Ramzavi:  I started injecting drugs in 1994. I learned about SHALOM in 1996, when I was in need of clean syringes to inject heroine. At that time, I could not afford them, and I did not want to share.  The program told me that I had to register with them, and I did. I went through rehab several times, but I relapsed. Then, in 2009, SHALOM provided me with oral substitution therapy, and I stopped using drugs. Ever since, my life changed. I restarted my relationship with my family and started helping them with their farming and livestock raising.  I became a peer educator for the program in 2010 and am now a peer counselor.

Sema: What are the challenges that you face?

Pui:  Managing people, that’s the most difficult thing. Working with communities that are marginalized and that have a lot of issues is very difficult.

Ramzavi:  I manage four peer educators who work with 160 women who are injection drug users to provide them with HIV prevention services. Distributing syringes and condoms and getting the women to come to the clinic on a regular basis is a real challenge. The women are busy trying to earn money, through sex work or other activities, to support themselves and pay for their next dose. Getting their time and attention is hard.  My role is to help the peer educators solve the problems they face and make sure that the women are accessing the services.

Sema: What are your dreams for the future?
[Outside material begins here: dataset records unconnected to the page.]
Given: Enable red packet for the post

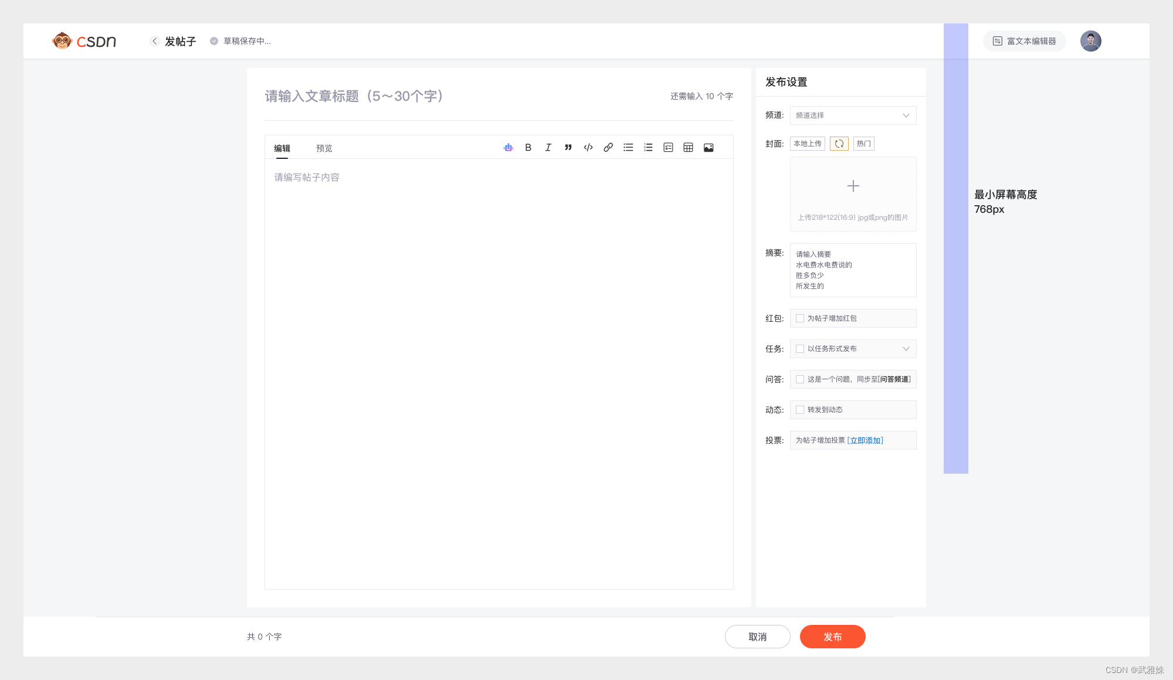Looking at the screenshot, I should 800,318.
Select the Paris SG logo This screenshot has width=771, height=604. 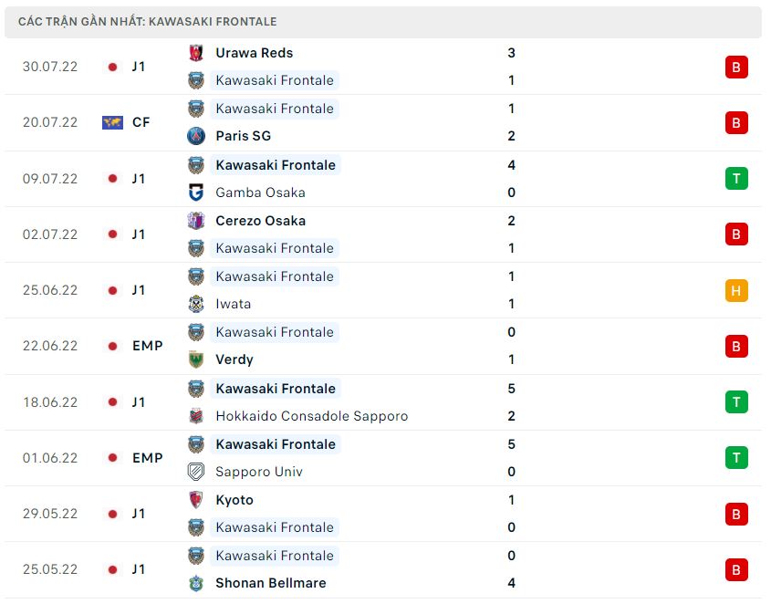click(x=195, y=137)
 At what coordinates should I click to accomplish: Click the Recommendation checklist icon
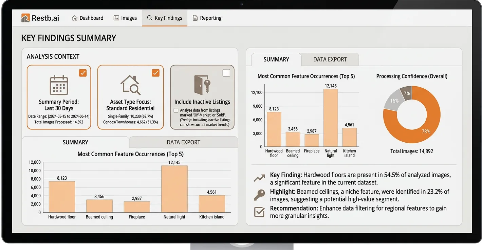[x=259, y=212]
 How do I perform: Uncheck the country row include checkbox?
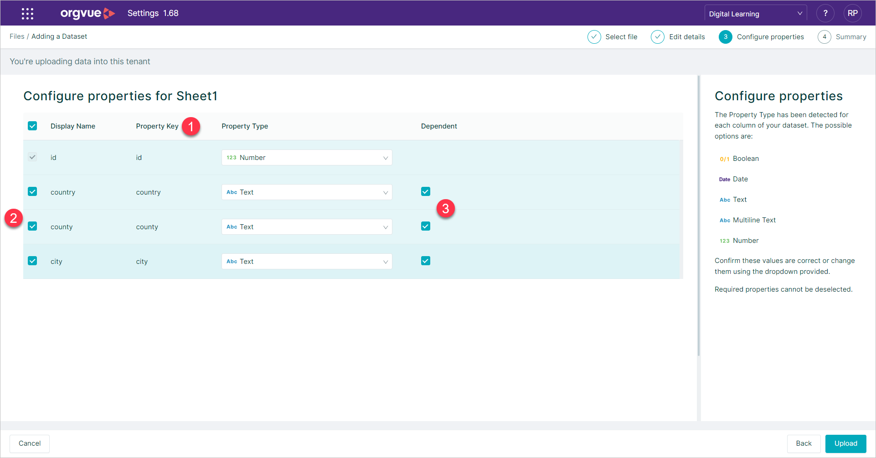pos(32,191)
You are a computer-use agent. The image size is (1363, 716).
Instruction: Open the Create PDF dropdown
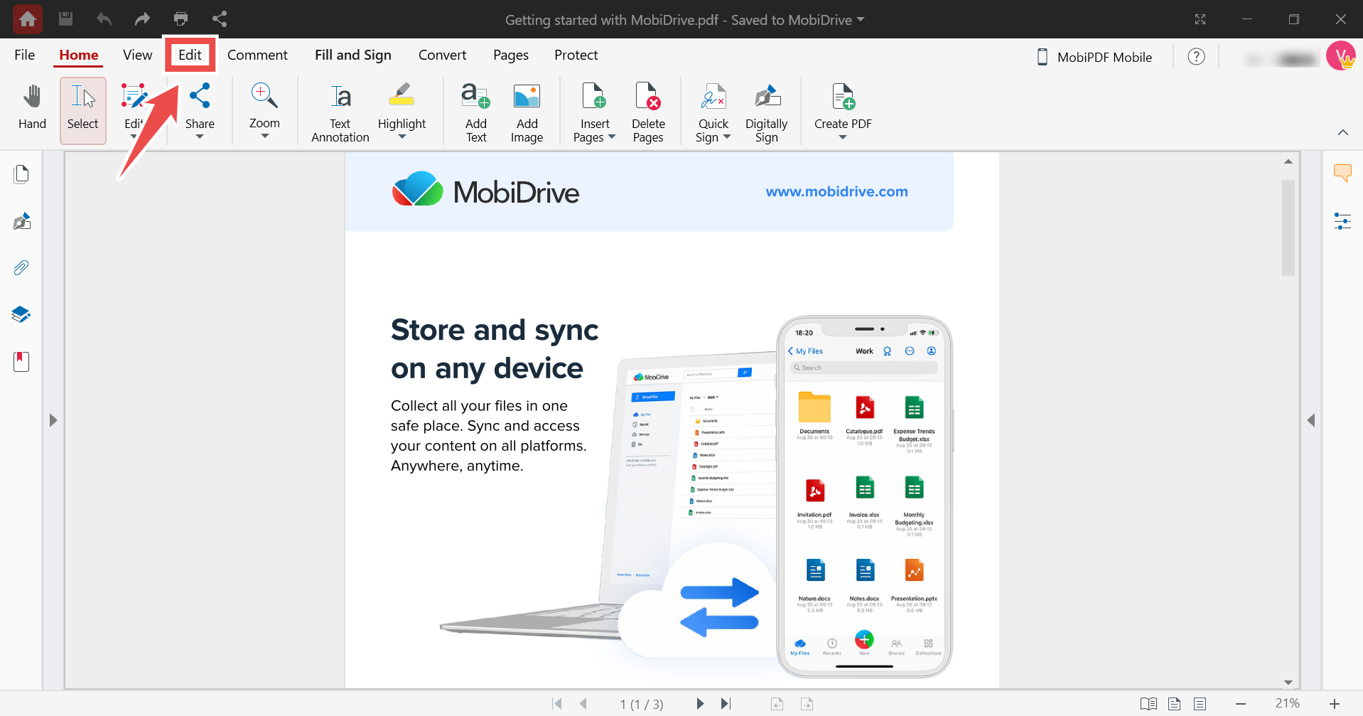(843, 137)
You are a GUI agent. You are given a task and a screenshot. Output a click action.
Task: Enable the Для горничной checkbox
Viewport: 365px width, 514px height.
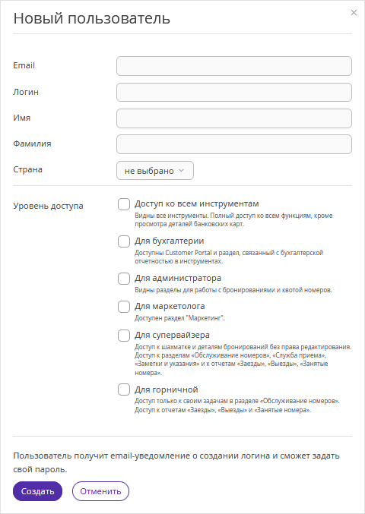124,389
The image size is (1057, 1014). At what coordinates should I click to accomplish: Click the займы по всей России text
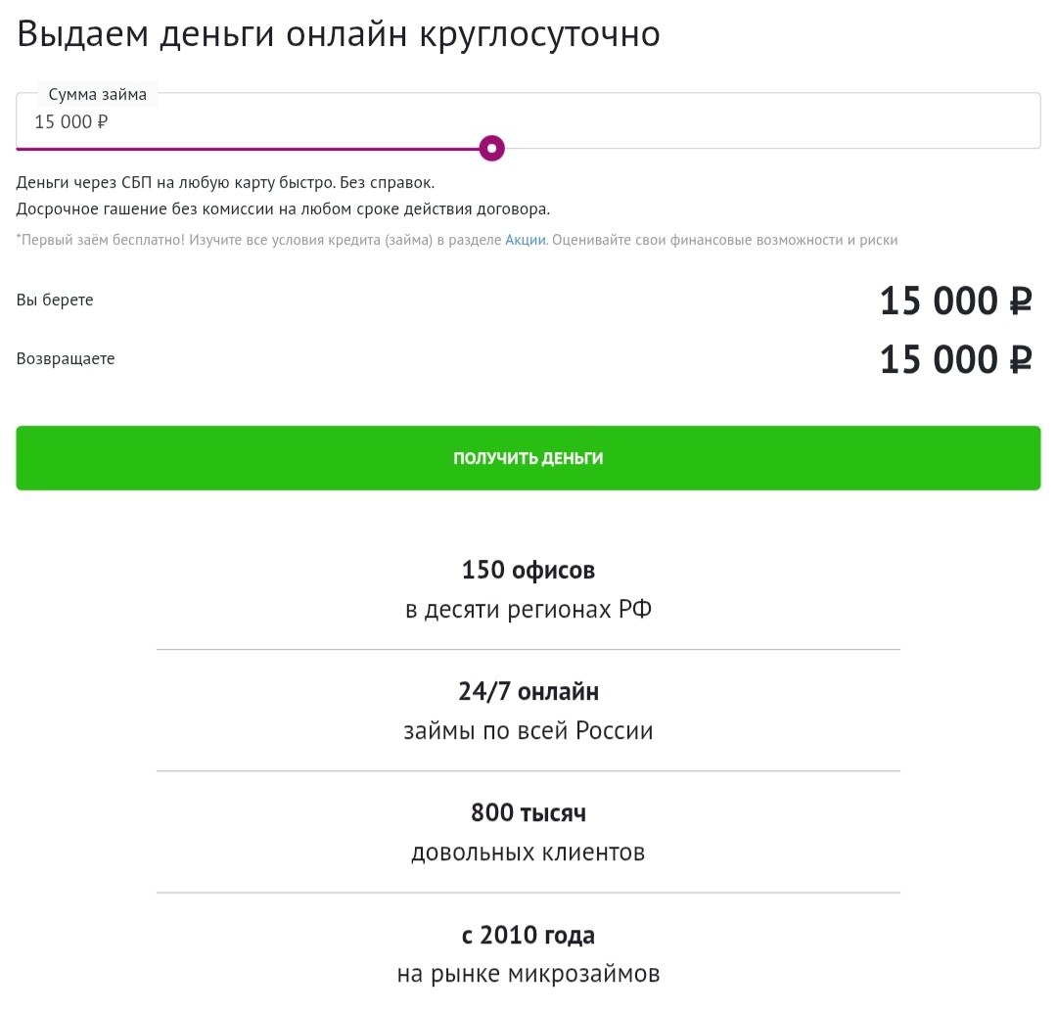[529, 730]
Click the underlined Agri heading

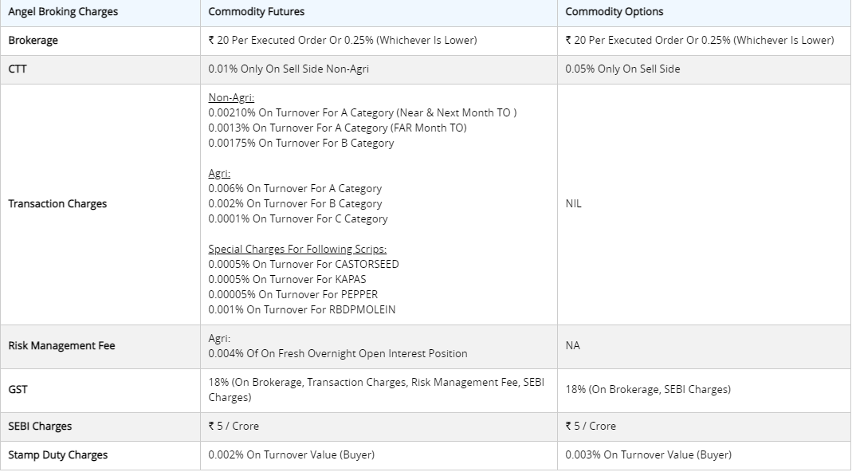pyautogui.click(x=219, y=174)
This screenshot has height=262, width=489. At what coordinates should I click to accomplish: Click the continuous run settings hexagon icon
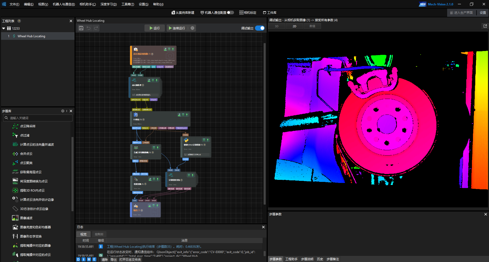pos(192,28)
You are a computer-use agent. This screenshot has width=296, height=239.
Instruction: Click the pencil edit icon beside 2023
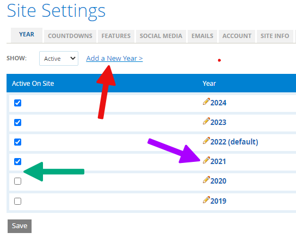tap(206, 121)

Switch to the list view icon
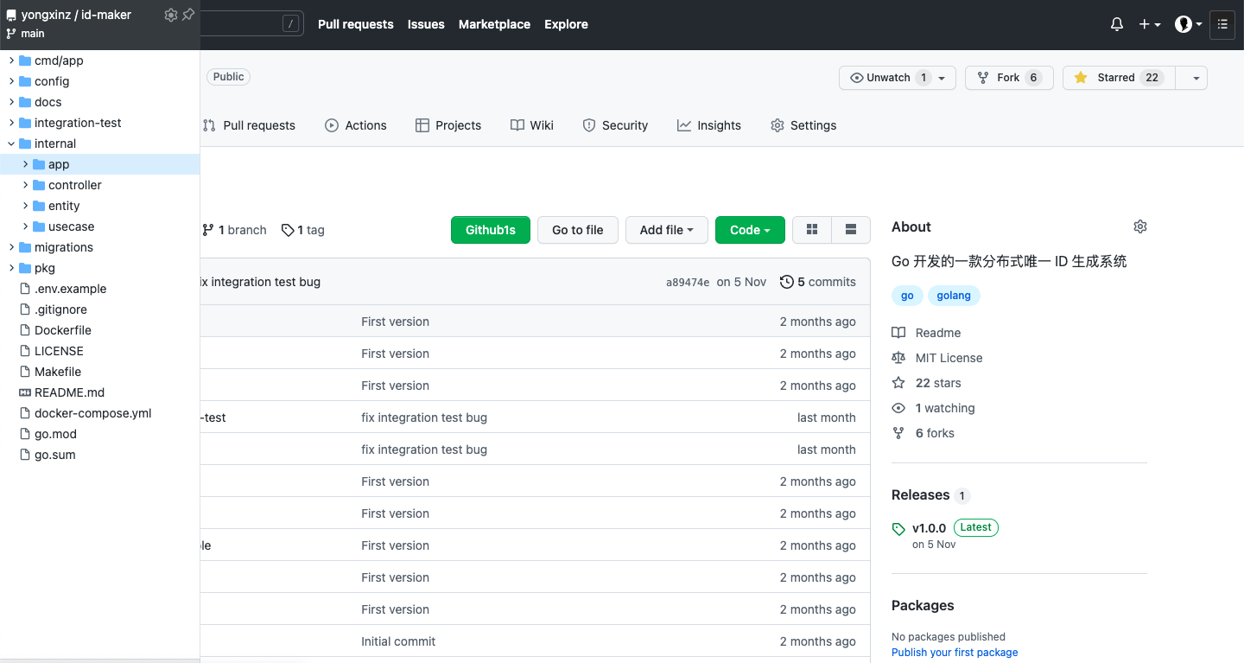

Pui:  I had different dreams before I worked with SHALOM. I wanted to teach college. Now, my dream is related to my work with women who are injection drug users. I want to see a time when HIV and hepatitis C are no longer a problem for them. I want to see a time when they are no longer marginalized and more treatment options are available. I would like to grow in the work that I do and take up more challenges.

Ramzavi: My dream is for this community of women to come together and move forward. If we are united, we can solve a lot of our problems. Right now, many women are still focused on funding their drug habit. Oral substitution therapy can solve a lot of our problems.